• [MATERIAL PROVIDED]:
--- start ---
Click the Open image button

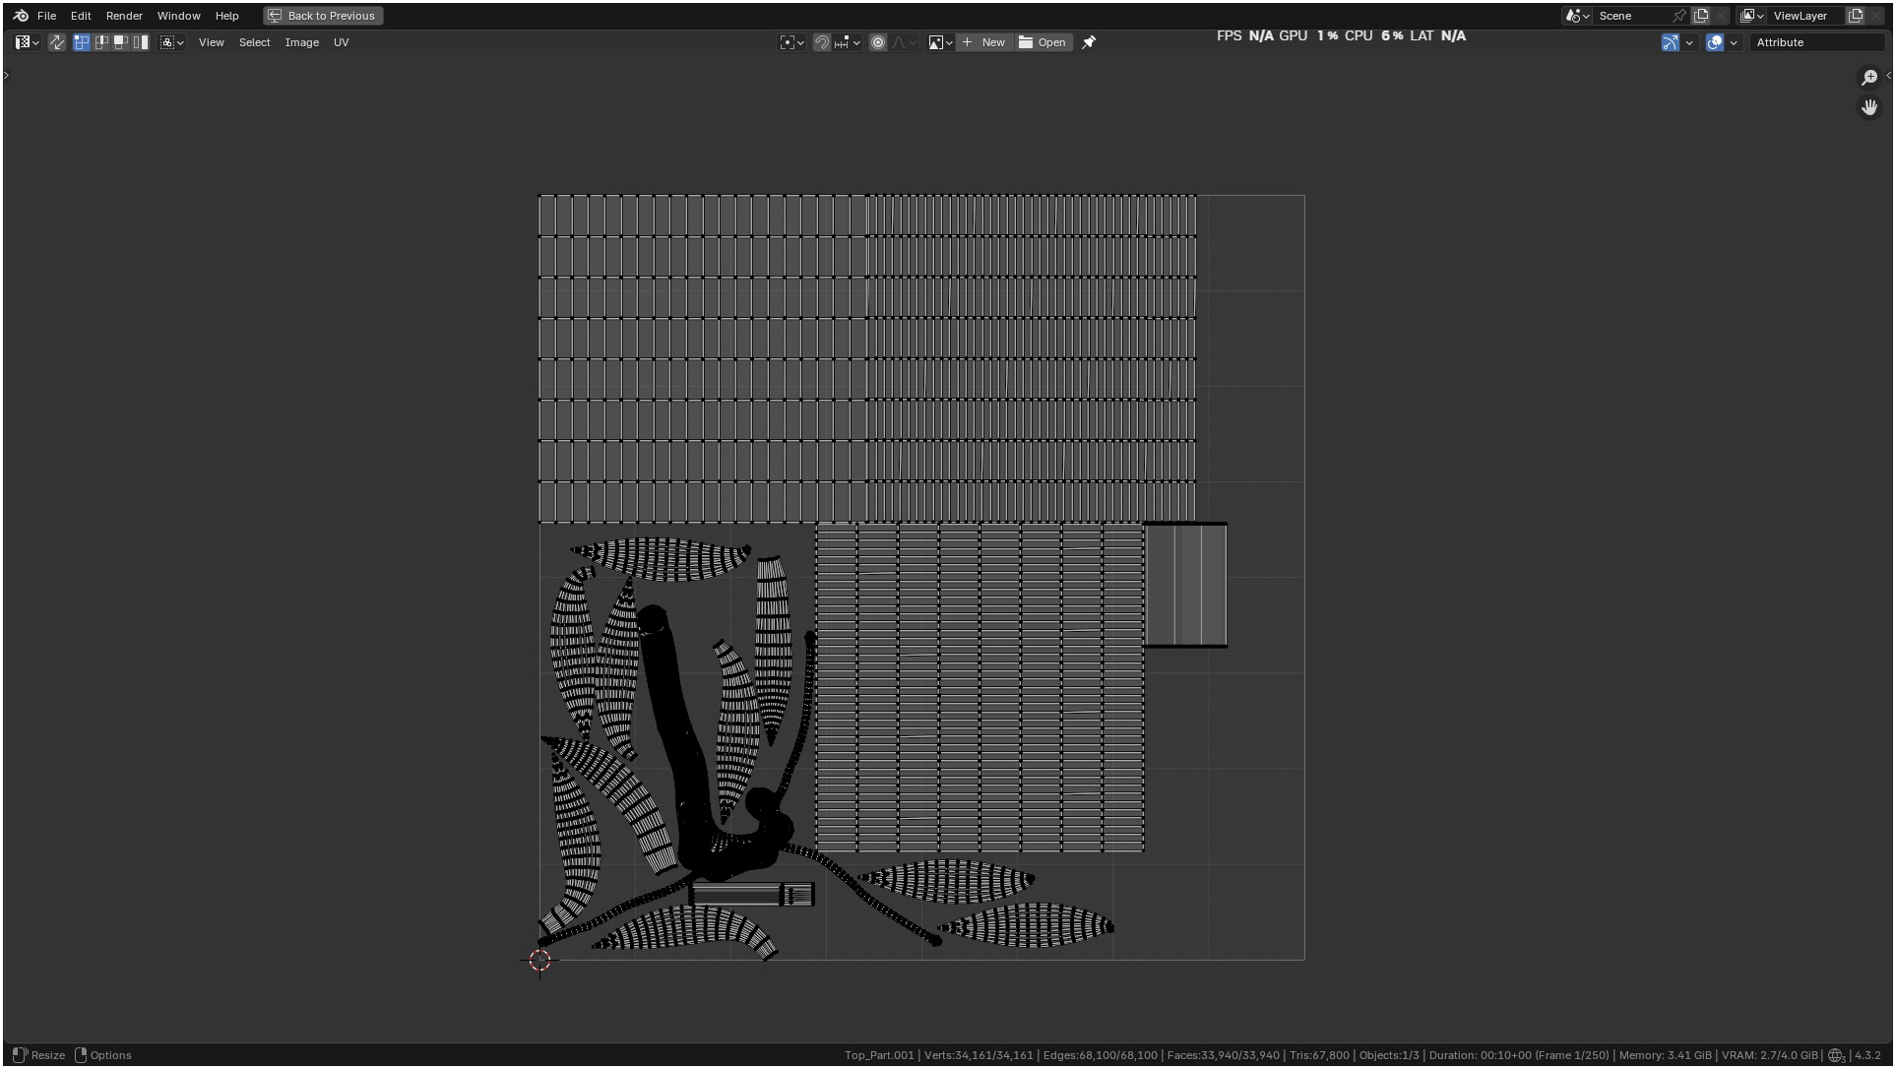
--- end ---
--- start ---
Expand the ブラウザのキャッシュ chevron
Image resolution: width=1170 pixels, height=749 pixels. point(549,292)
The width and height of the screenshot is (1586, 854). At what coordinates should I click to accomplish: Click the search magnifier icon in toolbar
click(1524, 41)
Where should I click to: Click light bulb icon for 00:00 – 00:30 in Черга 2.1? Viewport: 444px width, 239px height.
--- end ---
--- start ---
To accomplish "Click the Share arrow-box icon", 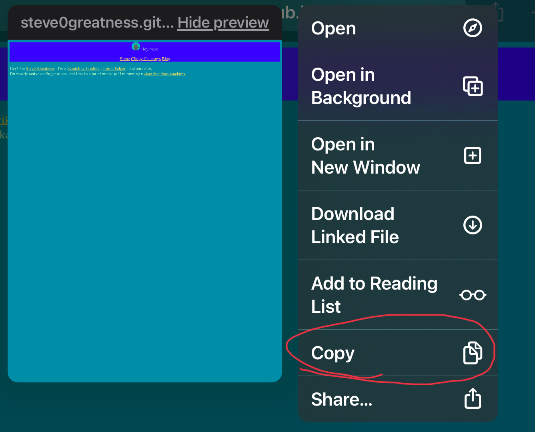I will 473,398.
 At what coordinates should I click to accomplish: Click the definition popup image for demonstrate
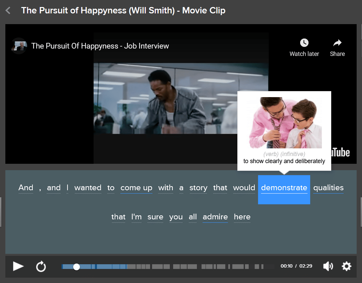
--- end ---
• [REQUIRED TASK]: Copy out the lines of the material above word for word, starting at the line that contains "The width and" and ending at the line that contains "Where should I", with both of those lines included.

• [EXERCISE RESULT]:
The width and height of the screenshot is (1586, 854). At what coordinates should I click to accomplish: Click the search magnifier icon in toolbar
click(1524, 41)
Where should I click to: Click light bulb icon for 00:00 – 00:30 in Черга 2.1? Viewport: 444px width, 239px height.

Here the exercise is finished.